23 vulhub CVE Labs Later — Three Things I Would Redo From the Start | Colorful White

The labs chapter currently contains 23 published CVEs, each reproduced in an isolated vulhub container and ending in a full SOC artefact set (Sigma rule, Suricata signature, IOC table, three-SIEM hunt queries). The oldest in the chapter is Shiro CVE-2016-4437, written in late 2024. The newest at time of writing is the ActiveMQ Jolokia chain (CVE-2026-34197). That spans roughly a year of evening-and-weekend work and ten calendar years of CVE coverage.

Most retrospectives I have read at this milestone are celebratory (“here is what I did and why it was great”). I want to write the other kind. Three things I would redo from scratch if I were starting the labs chapter today — concrete, specific, with the choice I made the first time and the choice I would make now.

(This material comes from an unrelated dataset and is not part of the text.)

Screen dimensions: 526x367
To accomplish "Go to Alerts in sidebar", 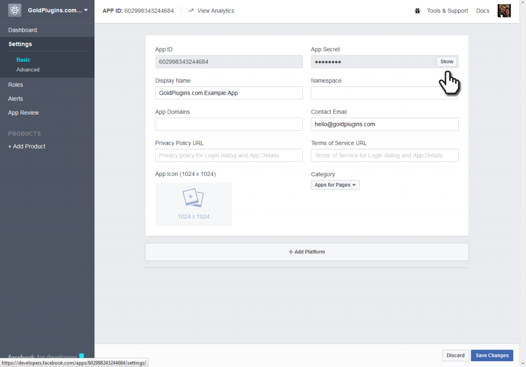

1. PCAP, not `curl`, as the source of truth

What I did the first time. Every writeup includes a reproduction section structured around curl commands. For Shiro:

curl -X POST http://target:8080/login -H 'Cookie: rememberMe=<base64 payload>'

For Jenkins CLI:

curl -X POST 'http://target:8080/cli?remoting=false' \
  --data-binary @command.bin

These work. They are also the wrong primary artefact, because the curl command is an abstraction of the request — it does not record how Jenkins’s binary frame is actually serialised on the wire, what HTTP/2 framing applies, what the order of headers is, or what the exact byte sequence of the cookie value looks like after the user-agent’s encoder gets done with it.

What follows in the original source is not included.